Now, a few minutes ago, I suggested to you that our unknown unknowns around scripture overlap with our unknown unknowns around ourselves – that the stuff that we can’t see about the Bible is the very same stuff that we can’t see about our own hearts. I want to suggest that every human being – you and I, all of us – has acted and perhaps is acting right now like the disciples in this story. We exclude and we judge and we even hate. And a lot of the time, we call our exclusion and our judgment and our hate being Christian.

Once again, this kind of behaviour is really obvious to spot when we see it in other people. For most of us gathered in this church, it could not be any clearer that the vilification of Muslims or GLBTQ folk or immigrants is incompatible with the Gospel, that folks who engage in this kind of behavior and call themselves Christians have wildly misunderstood who Jesus is and who he is calling his followers to be.

But before we start feeling too great about ourselves, consider how we may talk, consider the casual contempt that we may feel, for people who vote differently than we do or people who have different feelings about gun control than we do. Think about the way we speak about people who are less educated than ourselves (this month’s issue of The Atlantic has an article that talks about the derision that many of us cheerfully express for people who aren’t especially smart: those of us who would sooner stab ourselves in the eye with a pencil than utter a racial epithet or a homophobic slur will happily use the “S-Word,” we will mock people for being stupid). In the last couple of days, I have been startled to witness the hot vitriol directed towards those who voted for Britain to leave the European Union. And you don’t need to spend long hanging out in Portland to hear burning vitriol directed towards anyone planning on voting for Donald Trump.

There are so many ways in which all of us have not received Jesus. And listening to this way of talking, this way of being, it’s not hard to imagine you or me saying: Lord, should we call down fire on those people?

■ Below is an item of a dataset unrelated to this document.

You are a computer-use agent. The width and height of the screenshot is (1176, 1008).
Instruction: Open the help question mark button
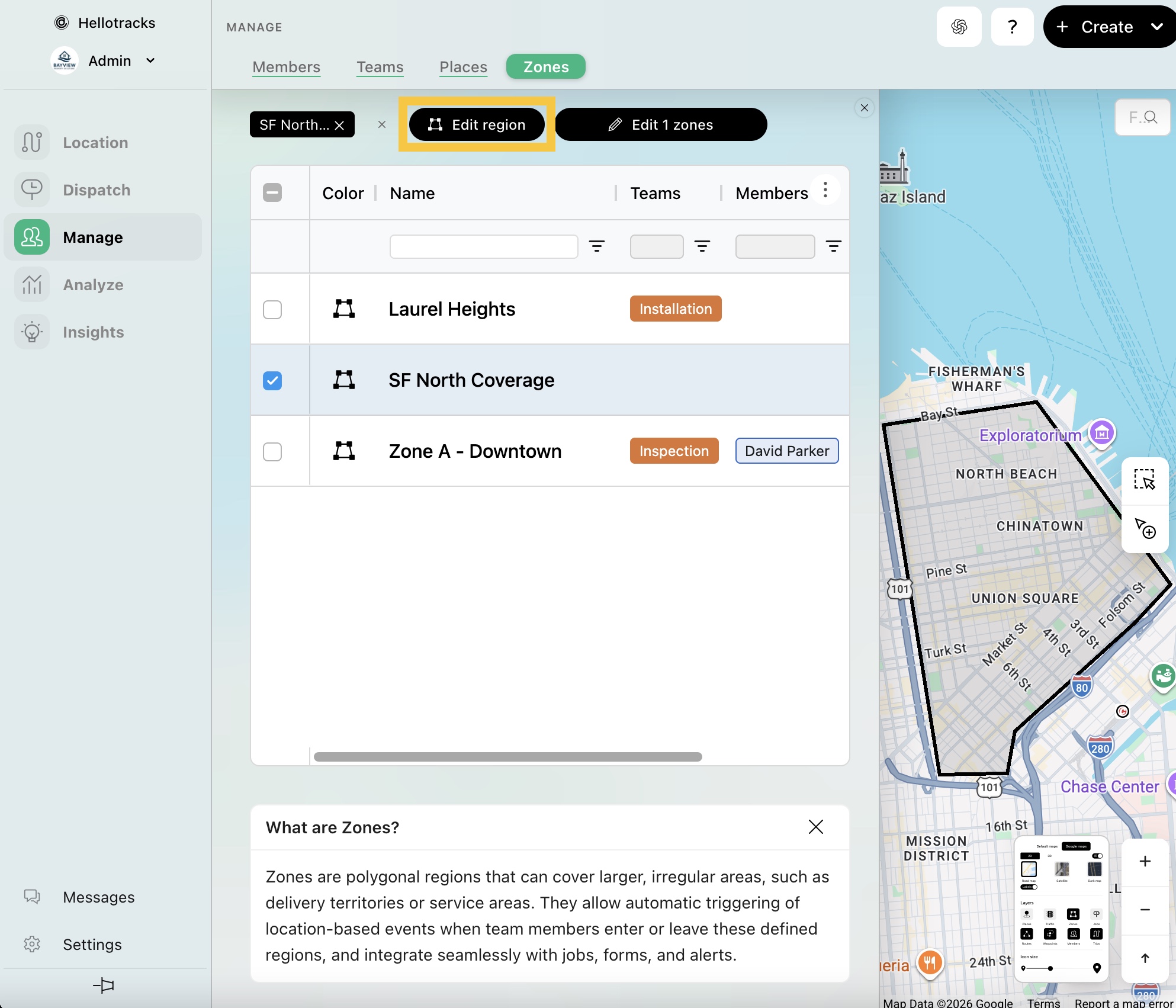(x=1012, y=27)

Now, before I wrap up, let me clear: I am not suggesting that Jesus is advocating for some kind of moral relativism, a worldview in which everyone has their opinion and all opinions are all equally valid. We know from Matthew, Mark, Luke, and John that Jesus doesn’t feel that way at all, that Jesus is spectacularly opinionated, especially when it comes to protecting and standing with the poor and the marginalised. There is no doubt in my mind, for instance, that Jesus, who consistently rejects violence, wishes that there were fewer people running around our society with guns, that he wants us to work for a society in which there are fewer guns. What I am saying is that, even as Jesus calls us to this work, he calls us to do it in love – and not a halfhearted “hate the sin, love the sinner” kind of love – but to the genuine, all-in love that calls us to connect with and find communion with everyone, everyone, everyone.

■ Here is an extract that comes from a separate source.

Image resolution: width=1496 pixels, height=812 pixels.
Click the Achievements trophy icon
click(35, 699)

Jesus does something really hard: he shines a light on our unknown unknowns. In particular, he shines on light on those places where, without even really noticing it, we respond to hatred with hatred of our own or to exclusion with exclusion of our own. He calls out the ways in which we, like those first messengers, have not received him. And then he asks us to open our hearts. To let him in. And to go forth. To go forth even among people whom we don’t understand and don’t like, maybe even people we hate as much as his first followers hated the Samaritans. And there, in the midst of that strange and disquieting village, he asks us to proclaim and to hear the Gospel.